At any rate, I fear CompletePlanet may be fading into the sunset since I don’t think its listing is being actively maintained.

14. Would you explain how Deep Query Manager is able to search 70,000 databases at once?

(Grin.) Technically the Deep Query Manager can search 70,000 databases at once, but I don’t know why anyone would want to. As specialty sites, most of those 70,000 (or others that the customer might add) would only pertain to a minority of queries or topics; if you would include them in most harvests you would only waste bandwidth. In practice, the largest monitoring pool I was aware of was about 4,000 newspaper sites across the globe.

So the first answer to this question is the need to be able to assign and manage or discover particular searchable databases that might be relevant to a given query or harvest. The DQM has some nifty search group management and sharing capabilities. It also has a facility to suggest engines based on the context of a given query or harvest. Typically, these search sites are organized and managed as a harvest profile; they can be readily changed or edited or shared.

Okay, once the target group of search sites is determined the question shifts to how the Deep Query Manager then “talks” to each search site.

At configuration time (or when updated) a small configuration file is created for each search site. This file contains standard HTTP and URL information for getting to the site, its name and other internal characteristics and metadata, and provides the “translation” syntax for how the site supports query construction such as phrases, Boolean operators and the like.

By the way, this configuration is totally automatic, very accurate, and can be periodically applied in the background to make sure the search sites are “self-healing” with respect to retrieval effectiveness.

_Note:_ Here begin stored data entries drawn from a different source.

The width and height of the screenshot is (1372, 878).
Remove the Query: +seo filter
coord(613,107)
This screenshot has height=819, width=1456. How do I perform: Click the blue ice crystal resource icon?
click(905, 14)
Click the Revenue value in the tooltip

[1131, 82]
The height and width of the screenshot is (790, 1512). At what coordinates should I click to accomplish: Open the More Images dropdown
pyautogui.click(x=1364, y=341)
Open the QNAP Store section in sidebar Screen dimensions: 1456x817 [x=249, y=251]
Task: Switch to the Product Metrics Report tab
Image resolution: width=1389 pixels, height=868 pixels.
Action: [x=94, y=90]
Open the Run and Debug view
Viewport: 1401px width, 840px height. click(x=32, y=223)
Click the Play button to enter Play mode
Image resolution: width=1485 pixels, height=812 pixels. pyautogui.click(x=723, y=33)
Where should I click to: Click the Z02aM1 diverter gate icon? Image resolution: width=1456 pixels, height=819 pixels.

At harvest or request time in the Deep Query Manager, the internal canonical request within DQM is then translated to the dialect supported by each individual engine. Multiple search threads are spawned and the requests are issued in parallel. Requests are round-robined from a pool to prevent slow-responding sites from corking up a thread. Other timeout and response metrics govern the actual harvest as it proceeds.

As limits for the number of downloads per search site are reached, a new site is queued until all candidate sites are completed. Typical harvests take about 25 min for 40-50 included searchable databases. Very long ones (such as the newspaper one I mentioned) can take a couple of hours. Thus, one prominent harvest mode for DQM users is to schedule update runs overnight and then inspect and analyze the results when they come to work in the morning.

As document results are returned, they are fully indexed, tested against the canonical query, tested for duplicates, and then committed to the results set if they pass. Other metadata characterizations might then be applied locally independent of the actual query conditions.

Results are saved to disk and time-stamped. Results sets can then be compared for monitoring or difference analysis.

15. Here’s a hard question: How big do you think the Deep Web is now and how much larger is it than the Surface Web?

Here’s an easy answer: I think it is bigger. I will leave the quantification of that question to those doing current analysis in the space.

16. Who do you think has the best quantitative data about the size of the Deep Web today?

I certainly see occasional academic papers. There is a group from the University of Illinois that seem to be doing much in this area.

Here are a couple of sources that probably offer better guidance than my own recent inattentions on this question: 1) Maureen Flynn-Burhoe’s timeline of the deep Web and its references; or 2) I also recommend Denis Shestakov’s Ph.D. thesis from earlier this year, which has a bibliography of some 115 references.